Making friends for me as always been difficult. I have such high standards for myself that i expect the same from friends. I recently started trying to join "groups" related to things i am interested in, in an effort to make female friends that i have a lot in common with.

The only way that you are going to change any of these things about yourself is practice. You cant change how you feel about your relationships with others, unless you act differently in new relationships and start to learn more about how to be close to people. 

I dont know if any of this helps you, i guess i am pretty much just ranting here myself.... but I know what i definitely can relate. 

You have nothing to be embarrassed about. There is no shame in trying to overcome weakness, only in denying that it exists. 

<3


----------



## WolfStar (Aug 18, 2009)

I'm the exact same in plenty of ways, recently anyways. I'm just sitting around waiting for graduate schools and it makes me feel useless. The days drudge on with no real end and I just start to feel worthless (Well, add to that my last relationship). It's also quite embarrassing to talk about it but after a while I changed a bit in that almost everything about me just doesn't embarrass me anymore. It's just big. Big deal. If someone thinks I suck, oh well, they can join the legions of people who don't even care about it so it's all the same.

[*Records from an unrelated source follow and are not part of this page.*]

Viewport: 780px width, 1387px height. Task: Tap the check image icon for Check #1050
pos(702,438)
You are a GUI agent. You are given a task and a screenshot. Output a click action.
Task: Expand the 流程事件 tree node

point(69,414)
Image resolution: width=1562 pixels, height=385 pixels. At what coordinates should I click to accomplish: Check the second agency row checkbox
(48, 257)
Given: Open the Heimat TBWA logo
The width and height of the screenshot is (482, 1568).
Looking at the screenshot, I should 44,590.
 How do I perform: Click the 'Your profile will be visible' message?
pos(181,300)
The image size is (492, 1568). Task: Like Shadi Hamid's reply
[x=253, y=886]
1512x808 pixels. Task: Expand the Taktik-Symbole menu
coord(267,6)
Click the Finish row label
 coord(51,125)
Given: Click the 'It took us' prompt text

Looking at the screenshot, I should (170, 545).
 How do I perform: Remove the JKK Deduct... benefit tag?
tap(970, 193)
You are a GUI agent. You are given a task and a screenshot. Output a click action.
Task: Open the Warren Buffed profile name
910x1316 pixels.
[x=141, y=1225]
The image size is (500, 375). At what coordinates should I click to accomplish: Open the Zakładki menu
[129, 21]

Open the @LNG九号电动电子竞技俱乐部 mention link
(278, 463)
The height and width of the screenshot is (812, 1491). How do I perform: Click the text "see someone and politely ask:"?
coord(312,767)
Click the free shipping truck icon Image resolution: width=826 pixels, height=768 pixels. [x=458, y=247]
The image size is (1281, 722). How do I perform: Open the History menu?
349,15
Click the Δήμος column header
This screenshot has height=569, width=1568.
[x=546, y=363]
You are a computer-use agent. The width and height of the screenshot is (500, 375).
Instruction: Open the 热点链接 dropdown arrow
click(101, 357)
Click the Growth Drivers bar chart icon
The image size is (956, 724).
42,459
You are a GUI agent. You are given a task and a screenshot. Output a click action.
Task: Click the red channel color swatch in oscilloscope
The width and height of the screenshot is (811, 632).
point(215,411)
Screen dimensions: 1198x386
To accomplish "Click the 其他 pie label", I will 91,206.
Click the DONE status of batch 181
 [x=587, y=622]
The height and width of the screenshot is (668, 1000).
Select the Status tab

I'm easily infatuated as well. I fall for people too easily because I desperately want to love and be loved and I want that sense of security and whatnot. I guess recently just finally said to myself - enough. I'm not one for limitations but six months of knowing someone before I date them is just going to have to do because I'm tired of falling in love too fast and dealing with situations that aren't good because there were occasions where I ignored my instinct and my head in order to keep things easy.

In the end the only thing that can help you change is you. Sit down and have a long look at yourself. What exactly is it that you want? Why do you want it? Why do you fall in love so fast? All of it, you need to figure out why you're doing things and then after you can answer (Or not) some of those things then you sit down, relax, and be willful. Change things. Accept that how you are viewing or going about things is just not the right way to do it and you need to change. Become more self-confident. More apathetic about people's opinions towards you. So on and so on. Just gotta relax, is all.

I have absolutely no if this will help or not as I'm currently so extremely tired I just completely poured out my heart to someone and I'm forgetting the things I write like two seconds afterwards, but yeah, there you have it.


----------



## flyintheointment (Jun 15, 2009)

Riccin said:


> I think its great that you know the things you need to work on, and you are being open about them. If you never consider your weakness how will you ever grow as a person or learn from your mistakes?
> 
> I personally find that no mater how successful you are in life, their is nothing as fullfulling as strong relationships. This includes friends, family, that someone special ect. If your missing that it is going to be really hard to feel as emotionally connected as you may need to be happy.
> 
> ...


Thank you. For me, just knowing others can relate helps.


----------



## Riccin (Aug 20, 2009)

Im so glad : ) /hugs


----------



## HollyGolightly (Aug 8, 2009)

I miss flyintheointment  Why did she have to be banned? :crying:
I'd complain and fight her corner but I don't know the full facts  I just logged on and it said she was banned...:sad:


----------



## So Long So Long (Jun 6, 2009)

HollyGolightly said:


> I miss flyintheointment  Why did she have to be banned? :crying:
> I'd complain and fight her corner but I don't know the full facts  I just logged on and it said she was banned...:sad:


She requested to be banned, just fyi. roud:


----------



## HollyGolightly (Aug 8, 2009)

Why?
Gosh now I am confused :sad:


----------



## So Long So Long (Jun 6, 2009)

I have no idea why. I just know that she requested to be banned. xD Sorry.


----------



## Mutatio NOmenis (Jun 22, 2009)

I wish I knew.


----------